P was a refugee, who prior to starting university, had been alone in the UK for three years with her younger brother and sister; her mother was dead and her father had vanished during the war in their home country. The youngest child was in care, while the two eldest, whilst at school, relied entirely on Social Services for accommodation, living costs and any other support. However, on ceasing to be school students, they were expected to be entirely self-supporting, and since HE students are not entitled to any social service benefits during vacations and they had no family support, P had no safety net. Despite these difficulties and having to become fluent in a foreign language in a short space of time, P managed 3 B grades at A level and won a place on an MEng course at University College London. Her award helped supplement her student loan and gave her some degree of financial security in case of being unable to find or take up casual Saturday or vacation work.
M was a mature student from the Northeast who had left school at 16, and subsequently worked in a range of clerical jobs. She had been made redundant a number of times due to the recession but as a determined and good worker had always been able to find employment of some sort, however menial, within a short space of time.
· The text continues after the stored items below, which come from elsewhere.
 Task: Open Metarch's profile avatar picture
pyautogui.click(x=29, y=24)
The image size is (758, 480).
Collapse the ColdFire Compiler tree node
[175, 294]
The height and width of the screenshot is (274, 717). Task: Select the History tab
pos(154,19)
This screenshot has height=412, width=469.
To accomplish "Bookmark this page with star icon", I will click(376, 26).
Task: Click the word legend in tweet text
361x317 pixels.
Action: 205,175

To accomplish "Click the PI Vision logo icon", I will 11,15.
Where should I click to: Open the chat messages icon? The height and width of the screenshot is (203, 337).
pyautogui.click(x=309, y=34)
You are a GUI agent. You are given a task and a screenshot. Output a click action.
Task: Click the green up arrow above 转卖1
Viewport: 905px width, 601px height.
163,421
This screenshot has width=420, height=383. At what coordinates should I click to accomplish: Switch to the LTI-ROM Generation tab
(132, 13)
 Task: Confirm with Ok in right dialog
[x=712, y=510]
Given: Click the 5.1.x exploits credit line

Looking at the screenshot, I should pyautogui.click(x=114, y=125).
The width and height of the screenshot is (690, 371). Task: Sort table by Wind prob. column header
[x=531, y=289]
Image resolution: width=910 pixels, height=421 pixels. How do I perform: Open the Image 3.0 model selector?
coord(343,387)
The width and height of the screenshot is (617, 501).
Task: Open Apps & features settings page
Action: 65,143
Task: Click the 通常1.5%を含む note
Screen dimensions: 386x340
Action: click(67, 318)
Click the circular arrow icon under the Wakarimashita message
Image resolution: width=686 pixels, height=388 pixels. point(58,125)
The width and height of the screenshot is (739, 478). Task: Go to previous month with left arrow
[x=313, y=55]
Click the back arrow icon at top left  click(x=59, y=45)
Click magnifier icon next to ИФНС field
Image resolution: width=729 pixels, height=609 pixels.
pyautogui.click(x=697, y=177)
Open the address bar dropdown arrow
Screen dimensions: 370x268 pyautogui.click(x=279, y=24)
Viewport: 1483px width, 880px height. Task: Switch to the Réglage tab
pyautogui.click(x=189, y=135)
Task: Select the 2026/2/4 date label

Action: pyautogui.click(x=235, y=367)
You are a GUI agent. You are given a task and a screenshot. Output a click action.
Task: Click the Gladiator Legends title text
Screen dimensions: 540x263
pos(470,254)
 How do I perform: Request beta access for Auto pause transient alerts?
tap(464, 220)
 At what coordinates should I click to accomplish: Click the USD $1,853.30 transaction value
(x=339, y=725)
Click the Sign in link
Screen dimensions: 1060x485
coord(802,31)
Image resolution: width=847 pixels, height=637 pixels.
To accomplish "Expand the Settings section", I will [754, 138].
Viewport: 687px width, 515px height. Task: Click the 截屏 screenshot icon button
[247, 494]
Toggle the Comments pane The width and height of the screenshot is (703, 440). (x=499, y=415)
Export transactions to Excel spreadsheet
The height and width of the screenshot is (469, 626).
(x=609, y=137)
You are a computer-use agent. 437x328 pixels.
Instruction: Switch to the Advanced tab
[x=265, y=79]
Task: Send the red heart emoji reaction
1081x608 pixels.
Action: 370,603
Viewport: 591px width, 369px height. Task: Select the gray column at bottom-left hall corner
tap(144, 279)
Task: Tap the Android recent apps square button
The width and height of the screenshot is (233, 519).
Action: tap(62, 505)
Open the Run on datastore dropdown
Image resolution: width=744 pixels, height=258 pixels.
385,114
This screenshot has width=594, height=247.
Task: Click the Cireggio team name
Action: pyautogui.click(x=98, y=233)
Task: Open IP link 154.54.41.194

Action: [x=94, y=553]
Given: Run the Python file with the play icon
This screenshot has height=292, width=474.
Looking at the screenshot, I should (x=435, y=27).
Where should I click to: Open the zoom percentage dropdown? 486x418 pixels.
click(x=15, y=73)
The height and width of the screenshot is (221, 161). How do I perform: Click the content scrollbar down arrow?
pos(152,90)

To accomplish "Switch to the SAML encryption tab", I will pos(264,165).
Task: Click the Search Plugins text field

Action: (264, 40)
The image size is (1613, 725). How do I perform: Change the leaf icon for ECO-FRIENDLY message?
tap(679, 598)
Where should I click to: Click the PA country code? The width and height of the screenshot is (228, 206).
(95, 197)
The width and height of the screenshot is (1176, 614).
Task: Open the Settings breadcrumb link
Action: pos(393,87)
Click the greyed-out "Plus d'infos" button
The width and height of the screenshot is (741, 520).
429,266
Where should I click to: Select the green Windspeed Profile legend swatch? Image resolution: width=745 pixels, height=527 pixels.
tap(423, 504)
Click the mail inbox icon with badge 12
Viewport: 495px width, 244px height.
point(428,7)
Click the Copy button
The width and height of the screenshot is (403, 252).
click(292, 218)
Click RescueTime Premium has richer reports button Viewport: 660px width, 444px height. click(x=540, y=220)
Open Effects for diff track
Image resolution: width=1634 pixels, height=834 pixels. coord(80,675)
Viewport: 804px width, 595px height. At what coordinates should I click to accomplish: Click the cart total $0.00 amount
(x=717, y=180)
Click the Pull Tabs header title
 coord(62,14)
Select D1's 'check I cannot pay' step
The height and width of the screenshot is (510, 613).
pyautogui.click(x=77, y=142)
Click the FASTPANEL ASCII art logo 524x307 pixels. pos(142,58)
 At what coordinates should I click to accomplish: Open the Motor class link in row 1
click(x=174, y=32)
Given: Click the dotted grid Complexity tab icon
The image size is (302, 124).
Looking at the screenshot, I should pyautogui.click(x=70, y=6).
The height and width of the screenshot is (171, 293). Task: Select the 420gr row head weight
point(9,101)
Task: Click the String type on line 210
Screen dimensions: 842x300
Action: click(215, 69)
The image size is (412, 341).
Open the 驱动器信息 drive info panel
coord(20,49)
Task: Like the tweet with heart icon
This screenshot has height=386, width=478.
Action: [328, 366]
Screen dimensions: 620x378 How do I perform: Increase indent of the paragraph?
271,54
In her last job, M became increasingly interested in the technical work of the section for which she did clerical work and persuaded her employers to allow her to do a BTEC National Diploma in Engineering on day release. She was so successful in this that she decided to try to continue her studies at degree level and was awarded a place at the University of Newcastle at Northumbria. However by this time she was married with a one year old child and although the University had nursery facilities it did not take children of this age. M's Lady Finniston award enabled her to afford private child-minding facilities, which otherwise would have been out of reach of her student grant and her husband's low income, and so allowed her to attend the course.
These are but three of some 50 or so women who have been helped by a Lady Finniston award. Many are now successfully working in industry, others are studying for PhDs. Each year the WES interview panel is struck by the determination and courage of these women who wish to enter engineering against all the odds; with your help we can assist many more in the future.